The DCP's application was referred to the City's community boards and borough boards for review and comment in accordance with the procedure required by the City Charter in March 2001. Karnovsky Aff. ¶ 57. Of the three borough boards that responded, the Brooklyn and Queens Boards voted in favor of the proposal, and the Manhattan Board voted against. Id.

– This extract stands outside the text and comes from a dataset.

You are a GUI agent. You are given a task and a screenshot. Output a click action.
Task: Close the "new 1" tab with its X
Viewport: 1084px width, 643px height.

According to the DCP, the 1995 Regulations were intended to address “those establishments similar in nature as to the types of enterprises described and studied in the DCP Study, namely book and video stores, theaters, eating or drinking establishments, and other commercial enterprises with a ‘predominant, on-going focus on sexually explicit materials or activities.'” 2001 DCP Application at 480 (quoting 1995 CPC Report at 449). The 60/40 Rule had proven ineffective at identifying enterprises fitting that definition, and the DCP did not anticipate that the Rule would be used by adult establishments to evade enforcement. Karnovsky Aff. ¶ 75 n.20. The DCP summarized the problem with the 60/40 Rule as to adult bookstores as follows:

Enforcement efforts since 1998 have demonstrated that a focus on the relative amounts of adult and non-adult books or videos and a comparison of the amount of floor area devoted to each type of material are, alone, insufficient measures of whether a book or video store has a “predominant on-going focus” on sexually explicit materials. In response to enforcement efforts, adult establishment owners have expanded their inventory of non-adult videos in order to bring the adult stock below 40% of the total, in such a way that they cannot be viewed as having a reasonable expectation that patrons will purchase the non-adult materials. This has often been accomplished by buying carton-fulls [sic] of old instructional videos, kung-fu or karate films, cartoons and the like, which are inexpensive to purchase in bulk. Often, dozens of the same title are offered, another economizing measure which nevertheless assists in achieving a mathematical compliance. The cartoons have sometimes been left opened on the floor of the bookstore, and in other cases the non-adult titles are simply stacked haphazardly on shelves without any attempt at organization or categorization. A frequent observation of inspectors has been that the non-adult titles are gathering dust. At the same time, these establishments continue to have a physical lay-out or methods of operation which reflect a predominant focus on the sale of adult materials.
2001 DCP Application at 483-84. The DCP further explained that the proposed amendments were, with respect to adult bookstores, intended to “establish objective factors, relating principally to physical lay-out and method of operation, by which a bookstore which has achieved only a facial or superficial compliance with the ‘substantial portion' test would be considered an ‘adult bookstore.'” Id. at 484.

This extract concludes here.